Forward Declarations
Porting Code to Gnome 2.0
Avoiding Re-Entrancy Bugs
Dereferencing Function Pointers
Electric Fence
Conclusions
Forward Declarations

In the Gtk+ world, it appears that a lot of typing is a positive virtue. For example, why simply type:

static int
get_length (MyObject *object)
{
   return object->priv->length;
}

When you can type: 

static int get_length (MyObject *object);
static int
get_length (MyObject *object)
{
   return object->priv->length;
}

Ok - so in Gtk+ land they don't actually provide a totally redundant function prototype all the time, merely most of the time. The problem is that they don't keep their wasted effort in a sensible place - next to the function itself. Consequently when you want to change the signature of the get_length method, you have to change it twice.

As all right thinking people know, this is extremely foolish. In 98% of cases, there is precisely 0 need for forward declarations for functions[1]. However - the Gtk+ forward declarations are not strictly redundant. In fact, they are neccessary. This is because they have insisted on sticking the 'get_type' method right at the top of the source file, then the class_init / instance_init type methods etc. ie. they have ordered the code almost precisely backwards.

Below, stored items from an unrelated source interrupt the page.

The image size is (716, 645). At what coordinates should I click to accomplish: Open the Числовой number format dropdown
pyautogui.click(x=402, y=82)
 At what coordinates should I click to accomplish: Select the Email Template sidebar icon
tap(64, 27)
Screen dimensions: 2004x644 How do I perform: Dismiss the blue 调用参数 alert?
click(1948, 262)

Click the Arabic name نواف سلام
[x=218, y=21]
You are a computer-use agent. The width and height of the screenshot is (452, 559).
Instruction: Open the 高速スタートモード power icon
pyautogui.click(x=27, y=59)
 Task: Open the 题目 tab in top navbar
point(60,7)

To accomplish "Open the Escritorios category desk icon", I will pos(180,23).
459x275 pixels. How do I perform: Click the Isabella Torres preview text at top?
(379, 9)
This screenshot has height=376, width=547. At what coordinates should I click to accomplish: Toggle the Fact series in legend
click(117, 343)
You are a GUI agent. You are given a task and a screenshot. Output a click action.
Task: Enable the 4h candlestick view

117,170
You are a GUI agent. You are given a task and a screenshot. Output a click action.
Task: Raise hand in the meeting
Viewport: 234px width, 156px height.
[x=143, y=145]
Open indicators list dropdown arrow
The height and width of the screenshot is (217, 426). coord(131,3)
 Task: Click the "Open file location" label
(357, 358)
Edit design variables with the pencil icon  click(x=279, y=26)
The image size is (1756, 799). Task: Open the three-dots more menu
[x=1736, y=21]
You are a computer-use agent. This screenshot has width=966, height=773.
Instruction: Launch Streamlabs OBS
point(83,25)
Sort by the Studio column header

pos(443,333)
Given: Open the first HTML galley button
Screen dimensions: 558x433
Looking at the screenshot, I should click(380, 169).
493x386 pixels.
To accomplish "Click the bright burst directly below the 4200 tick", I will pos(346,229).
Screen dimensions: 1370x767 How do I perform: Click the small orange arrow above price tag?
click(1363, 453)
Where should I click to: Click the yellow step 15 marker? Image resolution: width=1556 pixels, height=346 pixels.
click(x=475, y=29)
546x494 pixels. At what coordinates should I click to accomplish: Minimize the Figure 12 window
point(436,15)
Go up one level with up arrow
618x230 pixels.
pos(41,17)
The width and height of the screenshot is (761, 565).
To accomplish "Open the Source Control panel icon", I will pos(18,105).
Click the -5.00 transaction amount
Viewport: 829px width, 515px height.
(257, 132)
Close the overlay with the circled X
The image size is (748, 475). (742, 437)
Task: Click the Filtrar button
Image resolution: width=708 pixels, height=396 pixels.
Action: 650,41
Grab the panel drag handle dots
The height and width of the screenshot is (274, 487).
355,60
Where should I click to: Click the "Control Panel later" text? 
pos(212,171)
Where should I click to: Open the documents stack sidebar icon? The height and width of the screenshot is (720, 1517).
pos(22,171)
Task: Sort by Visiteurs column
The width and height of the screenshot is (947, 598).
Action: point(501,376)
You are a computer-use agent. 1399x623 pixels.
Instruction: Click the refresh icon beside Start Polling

If you take a more enlightened view of method ordering, you will realize that internal functions should be at the top of a module, and bigger chunky public methods below them. Having done this all the forward declarations can be removed, and then the code is forced into a logical structure. If you search from the top for a method, first you hit its implementation, then you see all of its invocations (instead of some sort of big sprawling unordered mess).

Porting Code to Gnome 2.0

Much has changed in Gnome 2.0, and very much of it for the better. However, there are however several pitfalls, and gratuitous differences to trap the unwary.

Firstly, GObject takes a singular joy in multiply destroying pretty much everything, so your destroy methods should be cagey:

   if (o->priv) {
      ... cleanup priv ...
      g_free (o->priv);
   }
   o->priv = NULL;

GtkObject has moved to GObject, but it is not enough just to do a s/Gtk/G/ on your code, here are a few points:

  1. All the macros in your header will not work; things have changed, copy and sed someone's that do work:
  2. -  (GTK_CHECK_CAST ((o), BONOBO_OBJECT_TYPE, BonoboObject))
    +  (G_TYPE_CHECK_INSTANCE_CAST ((o), BONOBO_OBJECT_TYPE,
    BonoboObject))
  3. Remember to kill redundant Gtk+ includes, and alter both the class and instance structures to inherit from GObject, return a GType from the get_type method.
  4. the get_type method - substantially changed; perhaps this will help:
  5.    GtkTypeInfo:            GTypeInfo:
    
       type_name               class_size
       instance_size           base_class_init_func
       class_size              base_class_finalize_func
       class_init_func         class_init_func
       instance_init_func      class_finalize_func
       reserved_1              class_data
       reserved_2              instance_size
       base_class_init_func    n_preallocs
                               instance_init_func.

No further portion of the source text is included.